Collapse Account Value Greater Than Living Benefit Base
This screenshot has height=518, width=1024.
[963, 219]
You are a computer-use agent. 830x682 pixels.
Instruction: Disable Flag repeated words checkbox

_____

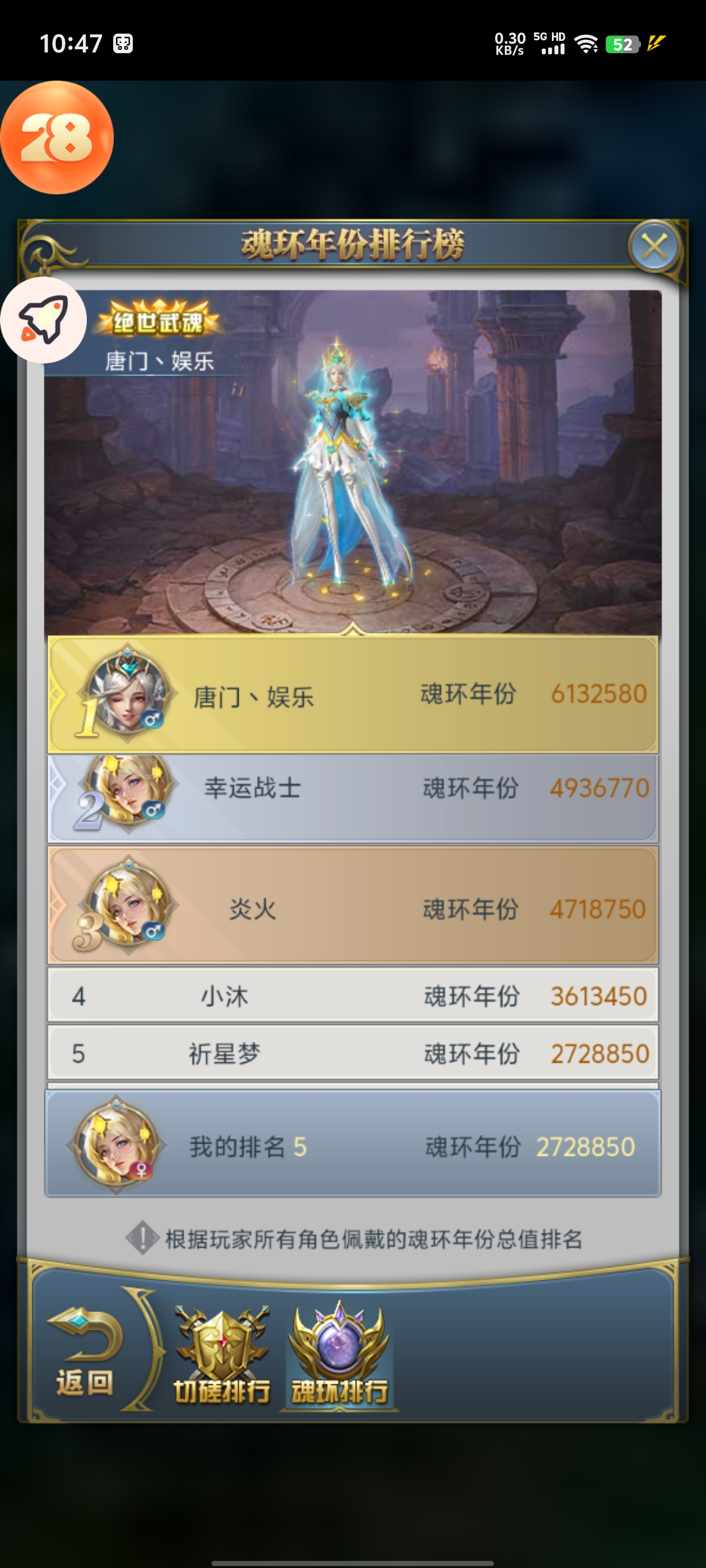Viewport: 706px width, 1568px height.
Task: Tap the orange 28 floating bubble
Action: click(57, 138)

_____

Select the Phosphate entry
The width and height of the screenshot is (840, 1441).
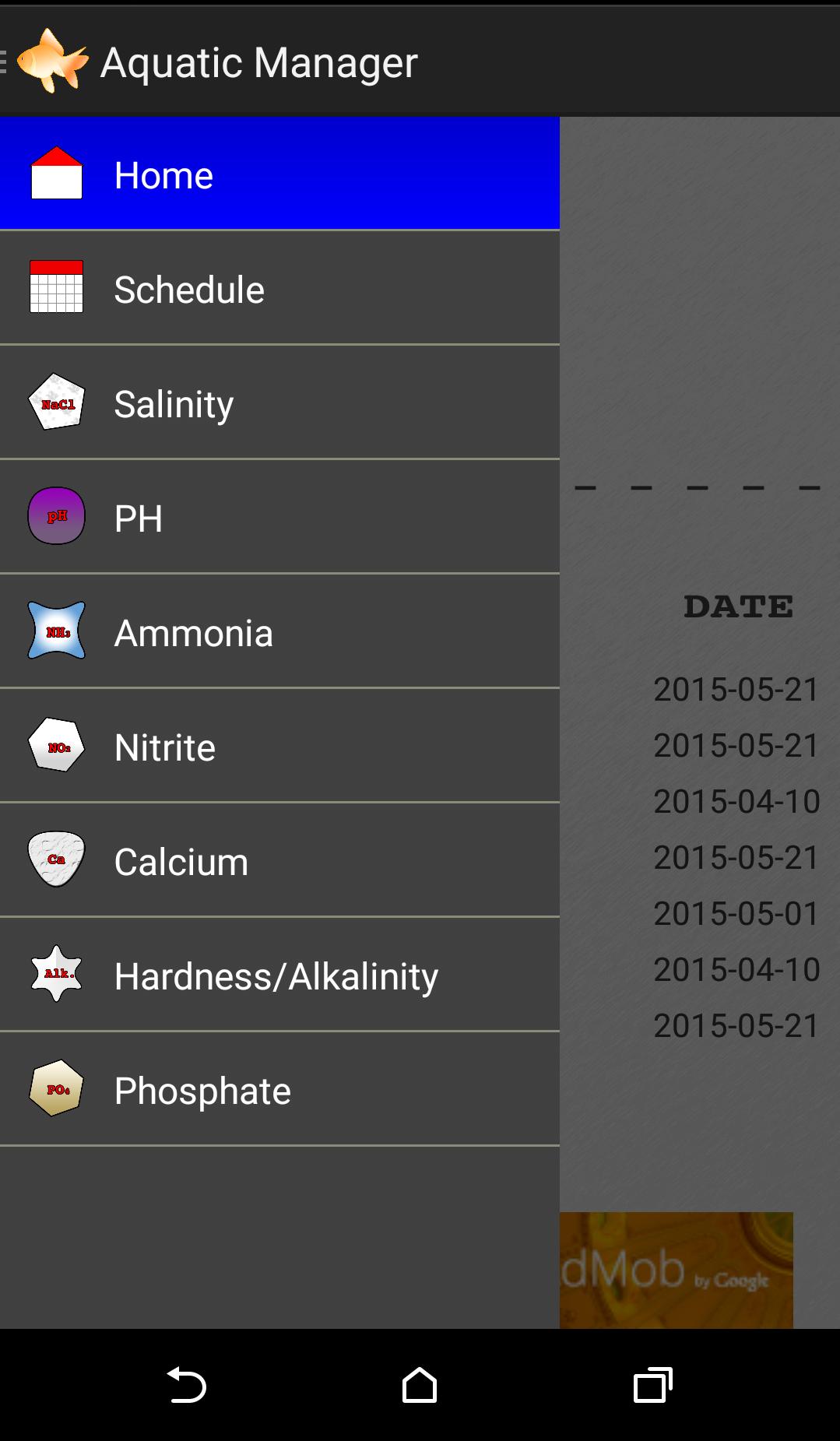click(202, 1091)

_____

§ Stated problem
Reproduce the data from the line with "Collapse Account Value" to the line with "Instruction: Disable Flag", swapping "checkbox" for "toggle" and keeping everything else the same.

§ Solution for this exercise
Collapse Account Value Greater Than Living Benefit Base
This screenshot has height=518, width=1024.
[963, 219]
You are a computer-use agent. 830x682 pixels.
Instruction: Disable Flag repeated words toggle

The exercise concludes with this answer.